= TASK TO COMPLETE =
The entries are to be output in full, word for word.

--------------------------------

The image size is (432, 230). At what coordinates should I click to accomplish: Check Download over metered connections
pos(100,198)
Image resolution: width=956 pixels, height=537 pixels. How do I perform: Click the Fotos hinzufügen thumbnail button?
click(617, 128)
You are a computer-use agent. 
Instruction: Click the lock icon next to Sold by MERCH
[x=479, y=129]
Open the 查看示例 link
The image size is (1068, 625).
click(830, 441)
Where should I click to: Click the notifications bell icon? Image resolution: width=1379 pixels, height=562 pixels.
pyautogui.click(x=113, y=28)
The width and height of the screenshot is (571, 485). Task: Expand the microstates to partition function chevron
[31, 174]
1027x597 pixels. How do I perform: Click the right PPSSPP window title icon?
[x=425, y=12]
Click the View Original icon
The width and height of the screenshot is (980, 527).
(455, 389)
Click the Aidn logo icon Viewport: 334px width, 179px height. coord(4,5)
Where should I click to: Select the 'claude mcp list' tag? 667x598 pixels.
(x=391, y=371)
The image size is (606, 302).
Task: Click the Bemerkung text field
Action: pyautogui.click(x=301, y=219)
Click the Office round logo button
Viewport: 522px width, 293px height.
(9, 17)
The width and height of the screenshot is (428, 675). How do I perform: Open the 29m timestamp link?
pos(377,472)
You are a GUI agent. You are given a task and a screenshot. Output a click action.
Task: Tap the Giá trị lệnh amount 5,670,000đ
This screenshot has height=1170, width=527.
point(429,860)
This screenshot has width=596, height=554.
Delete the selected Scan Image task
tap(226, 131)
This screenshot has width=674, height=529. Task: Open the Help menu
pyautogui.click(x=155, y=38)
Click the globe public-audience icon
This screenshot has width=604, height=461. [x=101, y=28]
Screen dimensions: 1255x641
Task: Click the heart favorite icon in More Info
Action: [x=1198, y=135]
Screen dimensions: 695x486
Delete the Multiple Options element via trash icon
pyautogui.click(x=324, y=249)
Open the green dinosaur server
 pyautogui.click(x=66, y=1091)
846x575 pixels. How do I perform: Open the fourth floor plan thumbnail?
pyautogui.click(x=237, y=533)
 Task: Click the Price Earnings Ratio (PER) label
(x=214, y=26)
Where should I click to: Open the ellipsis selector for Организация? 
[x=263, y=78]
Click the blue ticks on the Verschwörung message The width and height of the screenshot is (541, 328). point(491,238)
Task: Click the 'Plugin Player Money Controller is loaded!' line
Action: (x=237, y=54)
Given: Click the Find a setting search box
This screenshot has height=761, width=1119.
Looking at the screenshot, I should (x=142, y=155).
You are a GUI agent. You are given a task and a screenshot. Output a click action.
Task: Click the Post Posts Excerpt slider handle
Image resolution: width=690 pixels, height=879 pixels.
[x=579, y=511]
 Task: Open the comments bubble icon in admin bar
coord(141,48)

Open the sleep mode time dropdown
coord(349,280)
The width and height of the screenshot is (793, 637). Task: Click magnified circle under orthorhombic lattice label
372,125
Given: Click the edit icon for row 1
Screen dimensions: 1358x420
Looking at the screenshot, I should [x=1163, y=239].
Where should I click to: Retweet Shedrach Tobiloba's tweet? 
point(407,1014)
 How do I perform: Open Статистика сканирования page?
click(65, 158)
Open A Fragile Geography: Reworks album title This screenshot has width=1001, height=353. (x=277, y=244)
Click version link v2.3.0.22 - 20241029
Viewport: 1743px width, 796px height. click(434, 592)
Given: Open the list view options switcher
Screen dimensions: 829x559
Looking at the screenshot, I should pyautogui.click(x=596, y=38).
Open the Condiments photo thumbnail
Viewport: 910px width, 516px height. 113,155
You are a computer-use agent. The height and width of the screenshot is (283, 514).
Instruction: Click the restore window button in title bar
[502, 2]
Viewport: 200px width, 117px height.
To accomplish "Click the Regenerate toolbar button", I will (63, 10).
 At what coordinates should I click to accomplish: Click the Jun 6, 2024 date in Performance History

--------------------------------

= TASK RESULT =
The image size is (432, 230). At what coordinates should I click to accomplish: Check Download over metered connections
pos(100,198)
Image resolution: width=956 pixels, height=537 pixels. How do I perform: Click the Fotos hinzufügen thumbnail button?
click(617, 128)
You are a computer-use agent. 
Instruction: Click the lock icon next to Sold by MERCH
[x=479, y=129]
Open the 查看示例 link
The image size is (1068, 625).
click(830, 441)
Where should I click to: Click the notifications bell icon? Image resolution: width=1379 pixels, height=562 pixels.
pyautogui.click(x=113, y=28)
The width and height of the screenshot is (571, 485). Task: Expand the microstates to partition function chevron
[31, 174]
1027x597 pixels. How do I perform: Click the right PPSSPP window title icon?
[x=425, y=12]
Click the View Original icon
The width and height of the screenshot is (980, 527).
(455, 389)
Click the Aidn logo icon Viewport: 334px width, 179px height. coord(4,5)
Where should I click to: Select the 'claude mcp list' tag? 667x598 pixels.
(x=391, y=371)
The image size is (606, 302).
Task: Click the Bemerkung text field
Action: pyautogui.click(x=301, y=219)
Click the Office round logo button
Viewport: 522px width, 293px height.
(9, 17)
The width and height of the screenshot is (428, 675). How do I perform: Open the 29m timestamp link?
pos(377,472)
You are a GUI agent. You are given a task and a screenshot. Output a click action.
Task: Tap the Giá trị lệnh amount 5,670,000đ
This screenshot has height=1170, width=527.
point(429,860)
This screenshot has width=596, height=554.
Delete the selected Scan Image task
tap(226, 131)
This screenshot has width=674, height=529. Task: Open the Help menu
pyautogui.click(x=155, y=38)
Click the globe public-audience icon
This screenshot has width=604, height=461. [x=101, y=28]
Screen dimensions: 1255x641
Task: Click the heart favorite icon in More Info
Action: [x=1198, y=135]
Screen dimensions: 695x486
Delete the Multiple Options element via trash icon
pyautogui.click(x=324, y=249)
Open the green dinosaur server
 pyautogui.click(x=66, y=1091)
846x575 pixels. How do I perform: Open the fourth floor plan thumbnail?
pyautogui.click(x=237, y=533)
 Task: Click the Price Earnings Ratio (PER) label
(x=214, y=26)
Where should I click to: Open the ellipsis selector for Организация? 
[x=263, y=78]
Click the blue ticks on the Verschwörung message The width and height of the screenshot is (541, 328). point(491,238)
Task: Click the 'Plugin Player Money Controller is loaded!' line
Action: (x=237, y=54)
Given: Click the Find a setting search box
This screenshot has height=761, width=1119.
Looking at the screenshot, I should (x=142, y=155).
You are a GUI agent. You are given a task and a screenshot. Output a click action.
Task: Click the Post Posts Excerpt slider handle
Image resolution: width=690 pixels, height=879 pixels.
[x=579, y=511]
 Task: Open the comments bubble icon in admin bar
coord(141,48)

Open the sleep mode time dropdown
coord(349,280)
The width and height of the screenshot is (793, 637). Task: Click magnified circle under orthorhombic lattice label
372,125
Given: Click the edit icon for row 1
Screen dimensions: 1358x420
Looking at the screenshot, I should [x=1163, y=239].
Where should I click to: Retweet Shedrach Tobiloba's tweet? 
point(407,1014)
 How do I perform: Open Статистика сканирования page?
click(65, 158)
Open A Fragile Geography: Reworks album title This screenshot has width=1001, height=353. (x=277, y=244)
Click version link v2.3.0.22 - 20241029
Viewport: 1743px width, 796px height. click(434, 592)
Given: Open the list view options switcher
Screen dimensions: 829x559
Looking at the screenshot, I should pyautogui.click(x=596, y=38).
Open the Condiments photo thumbnail
Viewport: 910px width, 516px height. 113,155
You are a computer-use agent. The height and width of the screenshot is (283, 514).
Instruction: Click the restore window button in title bar
[502, 2]
Viewport: 200px width, 117px height.
To accomplish "Click the Regenerate toolbar button", I will (63, 10).
 At what coordinates should I click to accomplish: Click the Jun 6, 2024 date in Performance History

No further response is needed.